What to do.
Leave out the pictures, and quote exactly the lines running from the one with "Where should I" through the last line of the entries below.

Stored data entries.

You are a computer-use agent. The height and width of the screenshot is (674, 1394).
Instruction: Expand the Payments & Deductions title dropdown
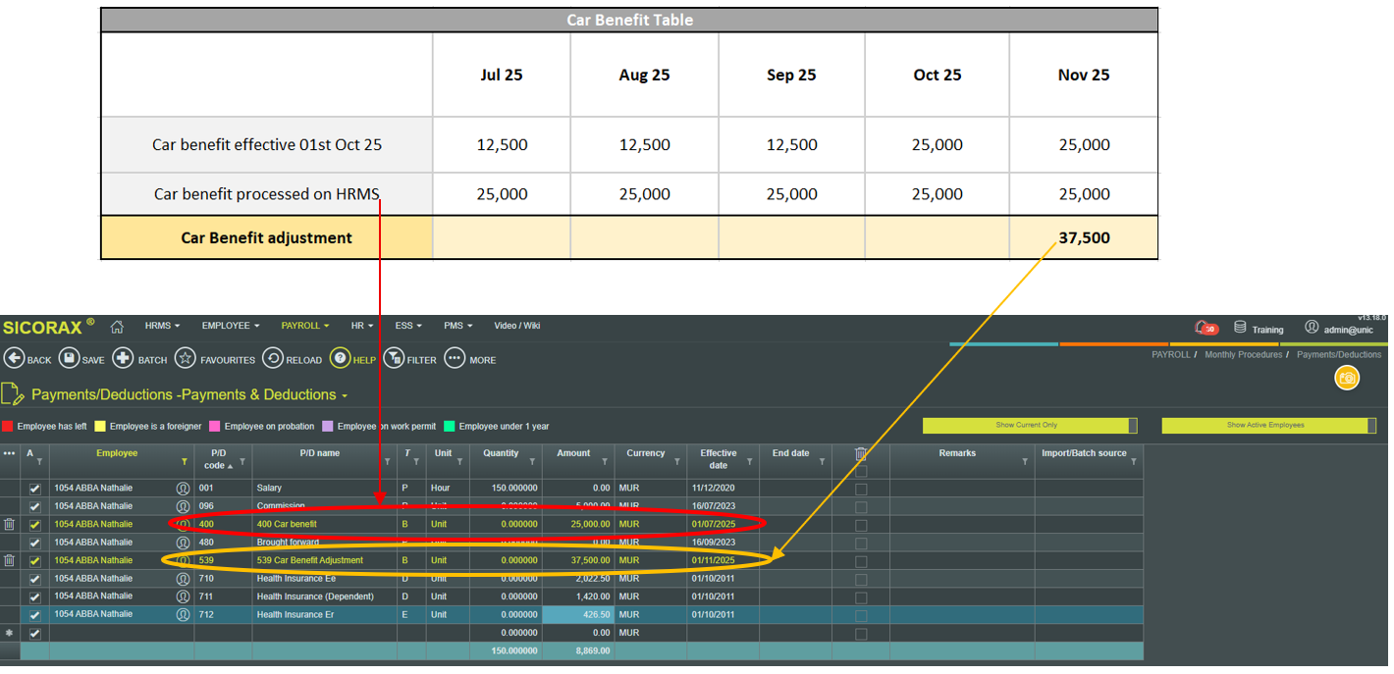345,395
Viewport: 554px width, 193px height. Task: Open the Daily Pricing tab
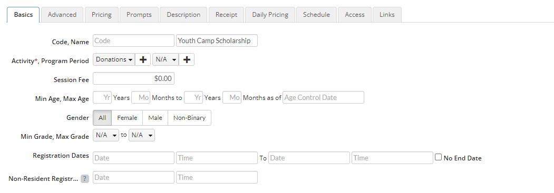click(x=270, y=15)
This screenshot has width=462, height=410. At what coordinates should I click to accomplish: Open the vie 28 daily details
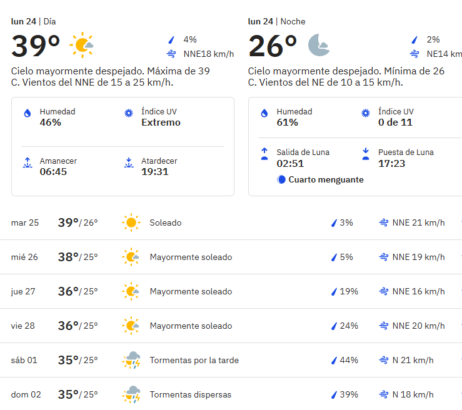[231, 326]
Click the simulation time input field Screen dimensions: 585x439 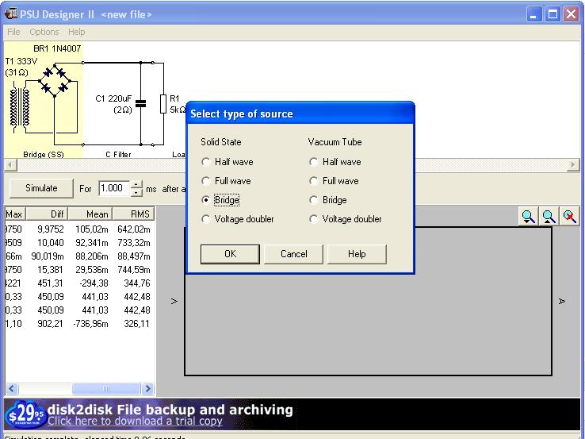point(113,188)
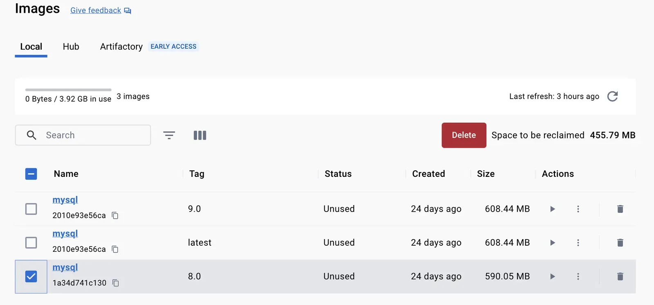This screenshot has height=305, width=654.
Task: Toggle the select-all header checkbox
Action: (x=31, y=174)
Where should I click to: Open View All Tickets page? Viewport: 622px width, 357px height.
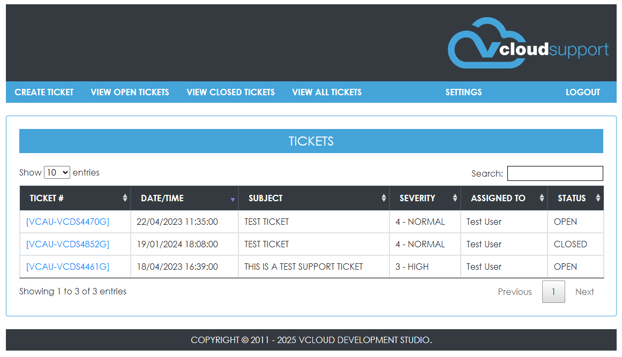tap(327, 92)
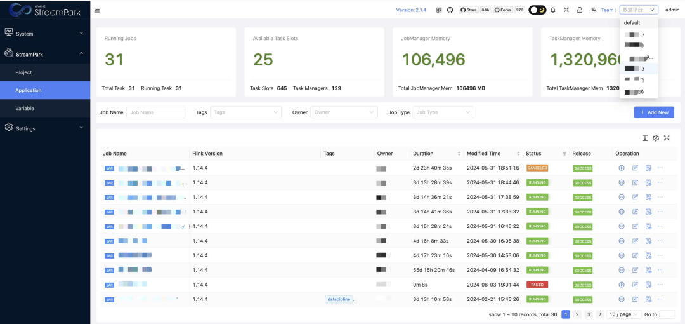This screenshot has height=324, width=685.
Task: Open the 10 / page size selector
Action: pyautogui.click(x=623, y=314)
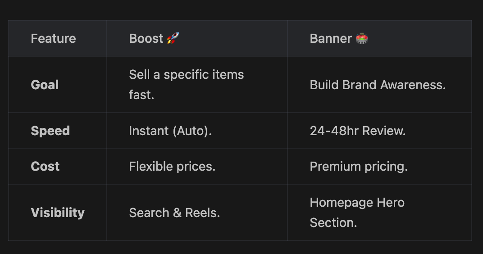The width and height of the screenshot is (483, 254).
Task: Select the Cost row label
Action: [x=45, y=167]
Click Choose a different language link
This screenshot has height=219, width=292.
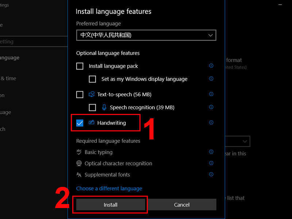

Finished exercise.
Where should I click to: Open View All Tickets page? Viewport: 622px width, 357px height.
tap(327, 92)
This screenshot has height=324, width=685.
Task: Open the 10 / page size selector
Action: pyautogui.click(x=623, y=314)
The width and height of the screenshot is (483, 254).
Task: Select the Cost row label
Action: [x=45, y=167]
Click Choose a different language link
This screenshot has height=219, width=292.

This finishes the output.